But here’s the thing. While we Americans fetishize the precious olive oil on our shelves, we are kidding ourselves that we are benefiting from consuming it. Remember, I said “…the components in fresh olive oil.” The crap you buy in an American supermarket isn’t fresh, and besides, “highly refined or “light” olive oils, which use heat or chemicals in the refining process, have significantly lower polyphenol levels.” That’d be the stuff on the Safeway shelf. Green olives from older trees that have been handled very, very gently in the field and at the processor have the highest polyphenol levels.

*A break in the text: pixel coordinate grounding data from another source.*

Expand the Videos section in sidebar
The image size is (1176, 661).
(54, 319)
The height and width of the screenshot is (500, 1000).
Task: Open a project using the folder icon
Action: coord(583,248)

That’s not the junk in the American Grocery, that’s my neighbor Enrico’s olive oil. It’s the (demanding) lifestyle, silly. He works. He makes olive oil. He toils in a humongous garden. He cycles long distances on “vacation”.

How did olive oil get to the Lunigiana? Think Romans. Think energy crisis. They brought olive trees to provide fuel for oil lamps, the high tech lighting of the time. What was left over was eaten. By the medieval other oils and other means of lighting started to be used, freeing olive oil for consumption.

And finally, let’s consider the lowly, besmirched egg. It’s not lowly because of what it is, but what we’ve made it. The fats in the eggs produced by a real free range chicken that gets to prance around the barnyard eating bugs are significantly healthier than those produced by caged, pellet-fed chickens. Insects are huge providers of select amino acids that are found in sparse quantities in vegetables.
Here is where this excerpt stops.